*Document excerpt*:

▶

A new collection by Louis Stettner focuses on the travelers themselves—not just the iconic architecture.
Photographers who captured New York’s old Penn Station sometimes got so wrapped up in the glory and grandeur of its Doric columns and vaulted ceilings that they forgot about the actual travelers passing through. Louis Stettner makes no such omission in his new book, Penn Station, New York, published by Thames & Hudson. To him, the people were the whole point.
And so readers find in this collection a young girl in a party dress, carefully stepping onto dots of light collecting on the station floor, strictly enforcing the rules of game she herself invented. And three uniformed sailors, in various stages of fatigue, slouching against a stately wall. And a commuter pressing an open palm to his bald head while contemplating maybe a busted deal, or a broken marriage, or the inconsequential nature of it all—the mystery is part of the beauty.
“What makes these pictures unforgettable is that they are studies of extremely private states in an overwhelmingly public place,” writes Adam Gopnik of The New Yorker, in the book’s introduction. “In what was then the biggest and noisiest place in town, we find the elegance of absolute solitude.”
Stettner, born in 1922 and raised in Brooklyn, says he started taking pictures when he was a teenager and has never stopped. He spent his postwar years shuffling between Paris and New York, settling in the Parisian suburban of Saint-Ouen in 1990 but keeping a New York apartment until 2014. He shot most of the images that make up Penn Station, New York, with a basic Leica M3 camera back in 1958—five years before the icon’s destruction.

◀

*Activities*:
[a] In the article on Louis Stettner's Penn Station book, what camera did he use for most of the images?
[b] Reproduce the Penn Station article between "And so readers" and "of the beauty.", inclusive, swapping "sailors" for "soldiers".
[c] Carry on the article about Louis Stettner's Penn Station photographs from its last sentence.
The data that comes next has nothing to do with this text.

*Recorded data*:
▶

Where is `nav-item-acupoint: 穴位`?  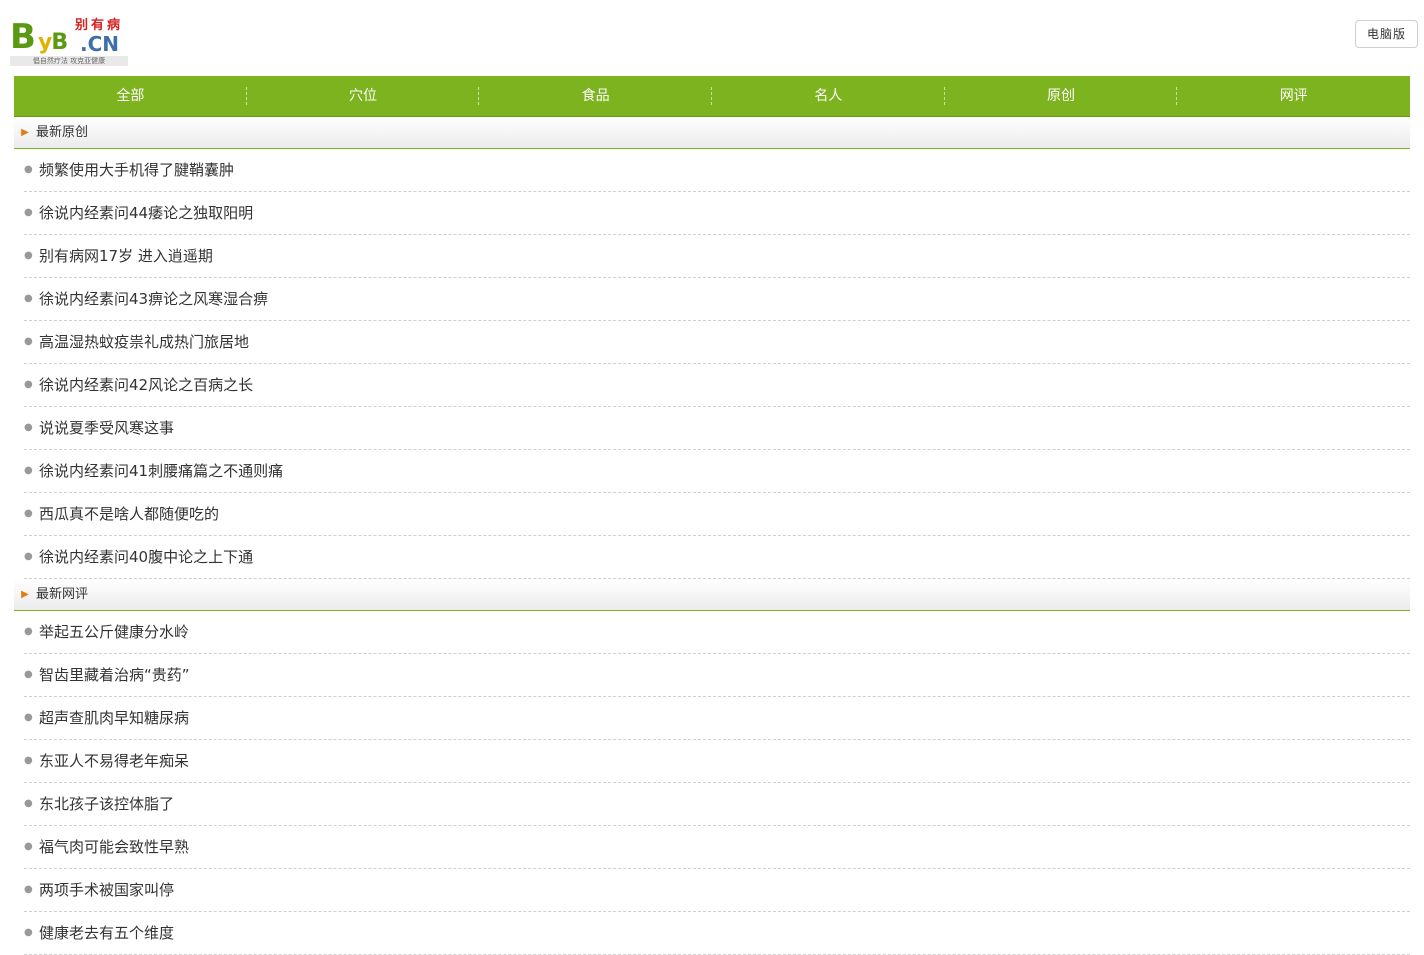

◀

*Answers below*:
[a] A basic Leica M3 camera.

[b]
And so readers find in this collection a young girl in a party dress, carefully stepping onto dots of light collecting on the station floor, strictly enforcing the rules of game she herself invented. And three uniformed soldiers, in various stages of fatigue, slouching against a stately wall. And a commuter pressing an open palm to his bald head while contemplating maybe a busted deal, or a broken marriage, or the inconsequential nature of it all—the mystery is part of the beauty.

[c]
“It was a wonderful period to go through the station,” he tells CityLab. “People saw me—mind you, I was in the dark, so most of the time they didn’t see me—but if they saw me they’d smile and be happy. After the war, there was a wonderful spirit of camaraderie. Civilians had beaten fascism. People trusted each more. People were still enjoying peace. It was a wonderful feeling.”
What compelled you to do this series back in 1958?
I’m a photographer, dedicated to interpreting the world around me, particularly my fellow human beings. It seemed an ideal place. People stop. They were traveling. I could study them and relate to them. People seem to pause and get in touch with themselves.
It was my interpretation, for better or worse. There is a little misconception sometimes. Penn Station—that’s the name, but it’s not simply an architectural study. That’s almost a framework. A point of reference.
Right. It becomes very clear that this is more about the people than the station.
Train buffs say, “It’s not this, or that.” That’s not my primary interest. It was a wonderful place. It gave people dignity and grace. It was almost like a stage.
I say this in all modesty—it’s very similar to Shakespeare. The play, the plot, was sort of a structure in which he could express his poetry. Same way with photography as an art form. People relate immediately to reality; photography is reality. Within that reality my work was to bring out poetry. The inner profound meaning of things around us.
So you found poetry in the movement of the people through the station.
Yes. It started out with this girl. Here she was, playing with circles. It wasn’t just circles of light—it was something much more.
It’s meant as a poem, really, that whole book. It’s not just pictures printed. There’s soul.
Many of the pictures are out of focus. Was that a consequence of the motion, or was there another reason?
It’s whatever works well emotionally. It’s a very dark area, and you can’t get very high shutter speeds. But if the form and shapes come out, it works just as well. Like Impressionism. So as long as it works, if it has emotional force and significance, being out of focus is fine.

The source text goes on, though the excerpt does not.